Crop Yield Prediction

Machine Learning
MARS (earth)
Tuning
Author

Olamide Adu

Published

October 2, 2024

Introduction

This project aims to predict crop yield using Multivariate Adaptive Regression Splines (MARS) implemented with the earth package by Stephen Milborrow. In this project we will walk through data loading, some exploratory data analysis, preprocessing, model specification, tuning, and performance evaluation.

Loading Packages

We’ll load tidymodels, ggthemr, earth and vip packages using pacman’s p_load() function.

Show the code
pacman::p_load(tidymodels, readr, earth, ggthemr, vip, glue)
ggthemr(palette = "fresh", layout = "scientific", spacing = 3)

Data Import

Here, we load the dataset and clean up column names for easier reference. Then, we review the data structure and conduct an initial exploration of its properties. The data was gotten from kaggle data repository. The dataset contains agricultural data for 1,000,000 samples aimed at predicting crop yield (in tons per hectare) based on various factors. The features of the data are:

  • Region: The geographical region where the crop is grown (North, East, South, West).
  • Soil Type: The type of soil in which the crop is planted (Clay, Sandy, Loam, Silt, Peaty, Chalky).
  • Crop: The type of crop grown (Wheat, Rice, Maize, Barley, Soybean, Cotton).
  • Rainfall mm: The amount of rainfall received in millimeters during the crop growth period.
  • Temperature Celsius: The average temperature during the crop growth period, measured in degrees Celsius.
  • Fertilizer Used: Indicates whether fertilizer was applied (True = Yes, False = No).
  • Irrigation Used: Indicates whether irrigation was used during the crop growth period (True = Yes, False = No).
  • Weather Condition: The predominant weather condition during the growing season (Sunny, Rainy, Cloudy).
  • Days to Harvest: The number of days taken for the crop to be harvested after planting.
  • Yield tons per hectare: The total crop yield produced, measured in tons per hectare.
Show the code
crop_yield <- read_csv("data/crop_yield.csv") |> 
  janitor::clean_names()

To get a detailed summary of the data, we use skimr()

Show the code
skimr::skim_without_charts(crop_yield)
Table 1: Data Properties
(a)
Name crop_yield
Number of rows 1000000
Number of columns 10
_______________________
Column type frequency:
character 4
logical 2
numeric 4
________________________
Group variables None

Variable type: character

(b)
skim_variable n_missing complete_rate min max empty n_unique whitespace
region 0 1 4 5 0 4 0
soil_type 0 1 4 6 0 6 0
crop 0 1 4 7 0 6 0
weather_condition 0 1 5 6 0 3 0

Variable type: logical

(c)
skim_variable n_missing complete_rate mean count
fertilizer_used 0 1 0.5 FAL: 500060, TRU: 499940
irrigation_used 0 1 0.5 FAL: 500509, TRU: 499491

Variable type: numeric

(d)
skim_variable n_missing complete_rate mean sd p0 p25 p50 p75 p100
rainfall_mm 0 1 549.98 259.85 100.00 324.89 550.12 774.74 1000.00
temperature_celsius 0 1 27.50 7.22 15.00 21.25 27.51 33.75 40.00
days_to_harvest 0 1 104.50 25.95 60.00 82.00 104.00 127.00 149.00
yield_tons_per_hectare 0 1 4.65 1.70 -1.15 3.42 4.65 5.88 9.96

The result from Table 1 shows the data is complete.

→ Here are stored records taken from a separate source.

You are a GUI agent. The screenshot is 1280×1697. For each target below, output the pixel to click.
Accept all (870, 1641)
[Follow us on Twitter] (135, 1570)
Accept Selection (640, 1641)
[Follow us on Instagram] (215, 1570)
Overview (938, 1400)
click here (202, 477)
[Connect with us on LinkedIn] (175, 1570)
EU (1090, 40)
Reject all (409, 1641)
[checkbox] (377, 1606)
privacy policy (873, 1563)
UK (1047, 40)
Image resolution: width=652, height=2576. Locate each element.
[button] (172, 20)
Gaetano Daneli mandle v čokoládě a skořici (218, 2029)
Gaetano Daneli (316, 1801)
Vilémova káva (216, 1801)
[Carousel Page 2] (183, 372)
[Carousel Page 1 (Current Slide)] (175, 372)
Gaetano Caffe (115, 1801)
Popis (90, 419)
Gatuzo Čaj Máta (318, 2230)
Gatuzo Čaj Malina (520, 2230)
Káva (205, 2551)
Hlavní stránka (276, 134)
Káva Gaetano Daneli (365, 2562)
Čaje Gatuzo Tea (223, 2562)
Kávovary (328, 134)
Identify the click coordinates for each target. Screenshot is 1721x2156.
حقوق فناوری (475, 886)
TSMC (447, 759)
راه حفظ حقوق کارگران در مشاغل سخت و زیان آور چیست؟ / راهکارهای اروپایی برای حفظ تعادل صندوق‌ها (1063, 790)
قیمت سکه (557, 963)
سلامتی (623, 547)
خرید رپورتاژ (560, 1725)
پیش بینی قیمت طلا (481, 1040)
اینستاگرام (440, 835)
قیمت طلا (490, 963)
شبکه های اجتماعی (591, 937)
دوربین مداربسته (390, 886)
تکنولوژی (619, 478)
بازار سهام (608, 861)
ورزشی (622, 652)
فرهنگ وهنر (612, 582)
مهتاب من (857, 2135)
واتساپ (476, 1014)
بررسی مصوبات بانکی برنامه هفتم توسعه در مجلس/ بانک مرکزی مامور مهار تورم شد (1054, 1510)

To ensure proper model performance, we change character data types into categorical data types (factors in R).

Note

Categorical variables are more suited to analysis than character as they are mapped to numerical values. There’re more reasons, but the one given is enough.

Show the code
crop_yield <- crop_yield |> 
  mutate(
    across(where(is.character), factor)
  )

Exploratory Data Analysis

Let’s explore some of the relationship between the target variables and the predictors.

Show the code
subtitle <- glue(
  "The {length(unique(crop_yield$crop))} crops are distributed uniformly across the different regions"
)
  
ggplot(
  data = crop_yield, 
  aes(region, y = after_stat(count), fill = crop)
) +
  geom_bar(position = "dodge") +
  labs(
    title = "Frequency of crop types across regions",
    subtitle = subtitle
  ) +
  theme(
    axis.ticks.x = element_blank()
  )
Figure 1: Crop frequency across regions is equal. Figure show equal number of replication for the crops across regions

Figure 1 shows that crops are uniformly distributed across the regions. The same can also be said for the yield across across the different soil types Figure 2.

Show the code
ggplot(crop_yield, aes(soil_type, yield_tons_per_hectare,  fill = crop)) +
  geom_violin(
    position = position_dodge(width = 0.8),
    alpha = .8
  ) +
  labs(
    x = "Soil Type",
    y = "Yield (tons per hectare)"
  )
Figure 2: Yield from the soil types for the different crops are the same
Show the code
crop_yield |> 
  ggplot(aes(yield_tons_per_hectare)) +
  geom_histogram() +
  labs(
    x = "Yield (tons per hectare)",
    y = "Count",
    title = "Target variable (Yield) distribution"
  ) +
  theme(
    plot.title = element_text(hjust = .5)
  )
`stat_bin()` using `bins = 30`. Pick better value `binwidth`.
Figure 3: Yield distribution

Modeling

Data sharing

The data will be split into two part. The first which is the training data will be 70 % of all data and the second, the testing data will be 30 % of all the data.

Show the code
set.seed(1012)
crop_yield_split <- crop_yield |> initial_split(prop = c(.7))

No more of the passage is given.